Grant straightened up, had a second thought, and bent down again and felt the sheet along the edges of the body on both sides.
“It’s still soaking,” he said. “And discolored. He washed her, used a lot of water. There was probably a lot of blood this time. Looking at the wounds, the navel, the nipples, even the eyelids…I think all of these will prove to be antemortem. The breasts are like the head, tremendous vascular density. You cut the head or breasts, and you’re going to shed a lot of blood.” Grant nodded to himself. “He came into his own with this one. He went all the way. Full-blown sexual sadism. She felt everything.”
Palma thought his voice was different somehow, perhaps a little more hushed, more grave.
He stood looking at Vickie, craned his neck forward, and then bent again and brought his face right down to her vulva. Then without saying anythin
g he straightened up again, looked around the room. He went to the closet and got an empty wire coat hanger and returned to the bed, straightening the hooked end of it with his hands. Again he bent over the body and with the straightened wire he very carefully, like a surgeon, reached down between her crotch, fished a moment in her hair, and pulled up the end of a thin white string protruding from her vagina. He laid it on the small pad of hair. “Menstruating,” he said.
He stood back again and shook his head, his eyes still on the body, his jaw muscles working down toward his mustache.
“This isn’t all that much mutilation,” he said. “I’ve seen this small amount before…on single sexual homicides. Usually it’s more, a lot more, especially if it’s a serial killer. It tends to get worse with every victim, complete evisceration, body parts strewn all over the place.” He shook his head, looking at Kittrie. “But this small amount of mutilation—eyelids, nipples—in a serial killer is unexpected. Bite marks, suck marks, even this many, okay. The facial beating, okay. But this small amount of mutilation…and the parts he chose to mutilate…I don’t know. This just isn’t tracking in a way you’d expect. It’s just not a pattern I’ve seen before, in its relative moderation, in its selectivity. They usually want to get inside them, take them apart, look at every little thing. This guy, he’s not showing the kind of curiosity in the female sexual body parts we usually see.”

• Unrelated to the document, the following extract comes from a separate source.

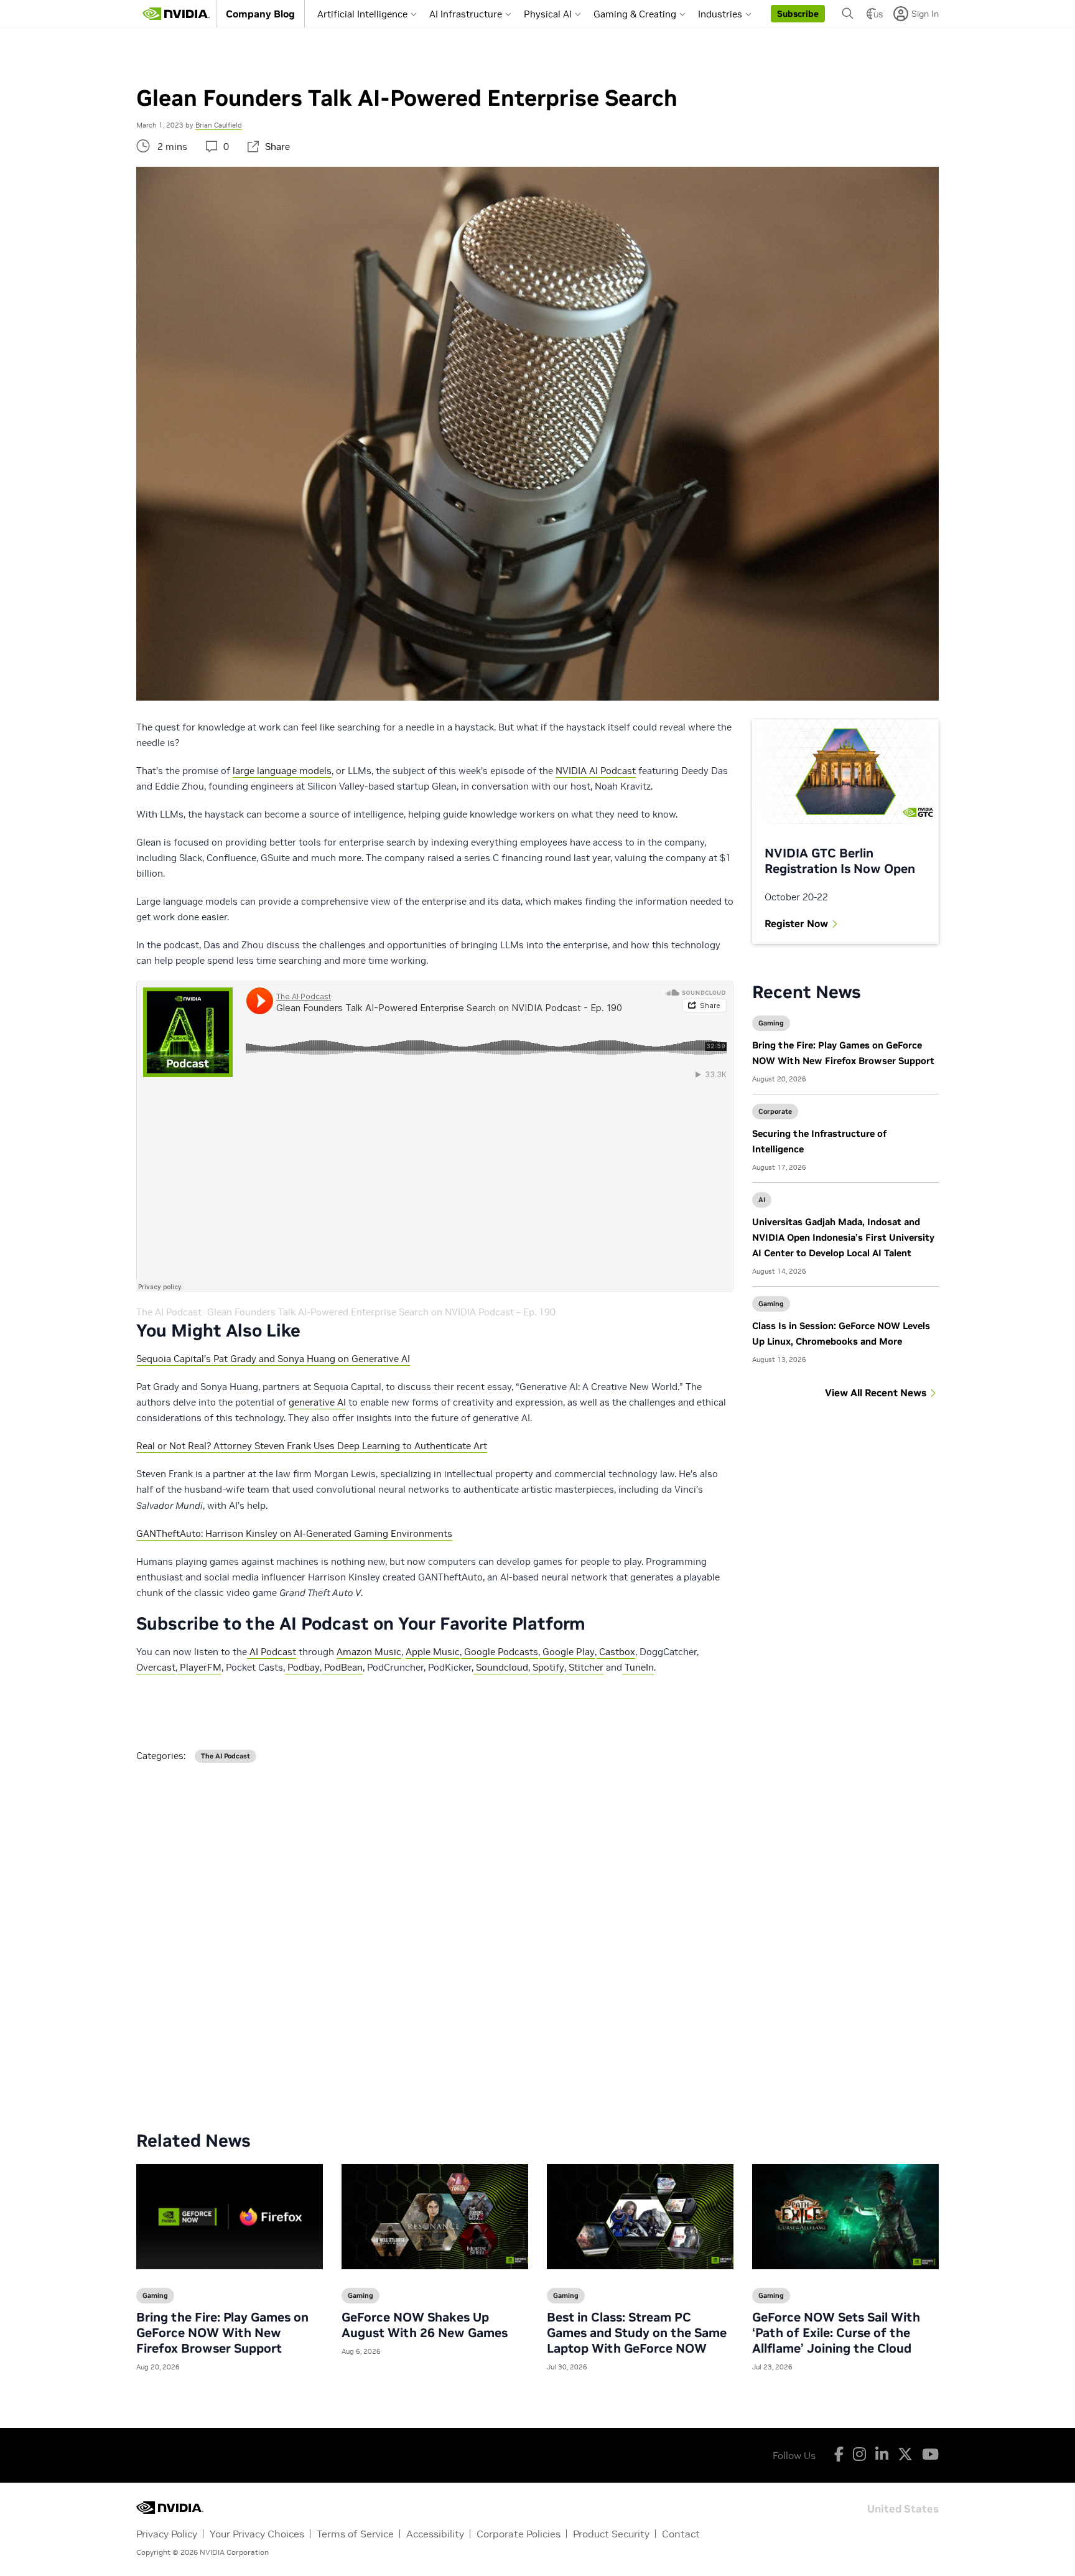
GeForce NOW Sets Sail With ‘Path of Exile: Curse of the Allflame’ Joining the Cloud (836, 2332)
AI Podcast (271, 1652)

Palma looked at Grant. His head was tilted slightly as he looked at Vickie on the bed, the coat hanger dangling from his left hand, his right hand thrust back into his pocket, his double-breasted coat still buttoned. Still, she could see that his shirt was terribly wrinkled as if he had slept in it, and it would be clear to anyone that his suit was working on its second day of wrinkles. His posture reflected his consternation, and the dim light of the bedroom accented the shadow of his beard.